Exercise material below:
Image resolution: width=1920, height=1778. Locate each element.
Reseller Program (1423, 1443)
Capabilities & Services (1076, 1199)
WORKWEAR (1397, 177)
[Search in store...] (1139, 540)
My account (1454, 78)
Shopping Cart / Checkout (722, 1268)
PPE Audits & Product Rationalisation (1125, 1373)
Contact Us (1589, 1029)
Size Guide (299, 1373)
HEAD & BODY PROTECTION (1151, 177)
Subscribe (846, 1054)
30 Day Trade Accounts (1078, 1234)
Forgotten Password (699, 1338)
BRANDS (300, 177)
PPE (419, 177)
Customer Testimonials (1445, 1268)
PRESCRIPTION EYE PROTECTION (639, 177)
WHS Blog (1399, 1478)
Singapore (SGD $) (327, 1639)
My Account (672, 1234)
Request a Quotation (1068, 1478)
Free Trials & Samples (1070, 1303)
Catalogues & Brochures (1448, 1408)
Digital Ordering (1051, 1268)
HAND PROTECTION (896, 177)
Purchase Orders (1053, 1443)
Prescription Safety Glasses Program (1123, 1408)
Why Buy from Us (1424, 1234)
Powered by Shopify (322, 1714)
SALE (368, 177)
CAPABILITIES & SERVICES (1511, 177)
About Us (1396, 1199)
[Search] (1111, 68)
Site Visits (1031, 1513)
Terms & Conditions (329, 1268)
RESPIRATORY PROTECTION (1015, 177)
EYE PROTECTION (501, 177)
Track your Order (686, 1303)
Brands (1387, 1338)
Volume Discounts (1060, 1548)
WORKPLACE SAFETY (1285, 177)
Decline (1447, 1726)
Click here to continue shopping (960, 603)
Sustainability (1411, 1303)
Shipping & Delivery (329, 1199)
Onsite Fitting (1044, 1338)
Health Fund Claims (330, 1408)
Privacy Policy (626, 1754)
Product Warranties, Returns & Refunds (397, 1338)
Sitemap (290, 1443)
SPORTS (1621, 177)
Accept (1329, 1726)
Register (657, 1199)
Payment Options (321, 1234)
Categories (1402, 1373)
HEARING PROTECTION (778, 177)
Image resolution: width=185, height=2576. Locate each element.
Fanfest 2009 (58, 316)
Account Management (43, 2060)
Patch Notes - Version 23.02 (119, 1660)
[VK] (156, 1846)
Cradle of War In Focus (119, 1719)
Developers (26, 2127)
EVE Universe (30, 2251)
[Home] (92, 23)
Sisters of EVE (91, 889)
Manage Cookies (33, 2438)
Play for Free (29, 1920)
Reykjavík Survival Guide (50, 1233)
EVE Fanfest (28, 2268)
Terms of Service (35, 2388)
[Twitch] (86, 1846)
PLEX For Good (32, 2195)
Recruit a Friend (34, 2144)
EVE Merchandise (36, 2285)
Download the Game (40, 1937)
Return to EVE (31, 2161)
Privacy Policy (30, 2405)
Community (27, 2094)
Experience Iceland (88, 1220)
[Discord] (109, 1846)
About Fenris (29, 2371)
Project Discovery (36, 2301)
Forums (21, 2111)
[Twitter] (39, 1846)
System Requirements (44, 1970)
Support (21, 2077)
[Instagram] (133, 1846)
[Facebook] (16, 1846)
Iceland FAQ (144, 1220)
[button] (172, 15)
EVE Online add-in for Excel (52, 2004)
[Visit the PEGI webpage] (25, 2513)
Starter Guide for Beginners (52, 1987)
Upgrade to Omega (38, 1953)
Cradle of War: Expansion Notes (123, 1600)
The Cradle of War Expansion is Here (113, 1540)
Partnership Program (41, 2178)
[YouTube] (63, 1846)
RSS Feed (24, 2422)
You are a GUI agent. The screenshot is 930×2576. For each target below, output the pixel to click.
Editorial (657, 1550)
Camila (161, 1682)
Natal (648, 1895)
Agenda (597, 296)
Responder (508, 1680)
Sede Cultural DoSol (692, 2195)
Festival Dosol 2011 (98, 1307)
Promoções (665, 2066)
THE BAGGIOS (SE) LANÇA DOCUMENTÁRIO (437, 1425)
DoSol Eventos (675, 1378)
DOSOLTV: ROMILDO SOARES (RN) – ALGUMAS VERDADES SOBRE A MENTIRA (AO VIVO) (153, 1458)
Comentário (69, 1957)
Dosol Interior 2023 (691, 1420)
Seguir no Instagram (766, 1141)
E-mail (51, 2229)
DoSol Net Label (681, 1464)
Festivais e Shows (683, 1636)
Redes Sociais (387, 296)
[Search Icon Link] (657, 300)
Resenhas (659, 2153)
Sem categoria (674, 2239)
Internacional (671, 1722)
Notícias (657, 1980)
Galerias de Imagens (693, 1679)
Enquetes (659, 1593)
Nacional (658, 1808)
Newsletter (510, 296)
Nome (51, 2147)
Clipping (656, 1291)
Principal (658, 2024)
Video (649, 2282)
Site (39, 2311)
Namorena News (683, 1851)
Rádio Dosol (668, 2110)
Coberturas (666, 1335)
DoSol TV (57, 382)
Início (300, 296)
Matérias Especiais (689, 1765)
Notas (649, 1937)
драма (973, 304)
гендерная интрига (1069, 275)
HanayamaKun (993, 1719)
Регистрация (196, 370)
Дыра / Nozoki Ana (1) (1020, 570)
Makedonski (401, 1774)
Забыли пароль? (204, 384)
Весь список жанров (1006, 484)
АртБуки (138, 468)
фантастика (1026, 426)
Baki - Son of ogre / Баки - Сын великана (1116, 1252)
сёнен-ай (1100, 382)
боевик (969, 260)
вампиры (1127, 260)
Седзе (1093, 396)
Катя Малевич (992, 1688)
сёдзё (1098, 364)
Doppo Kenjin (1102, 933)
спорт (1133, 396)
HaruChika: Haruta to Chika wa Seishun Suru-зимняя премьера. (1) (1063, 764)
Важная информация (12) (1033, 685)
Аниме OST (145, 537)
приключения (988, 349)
End of Exercise material.
Work request: How many lines in the entries contain the string "element"? Answer with the number only.

Exercise answer: 2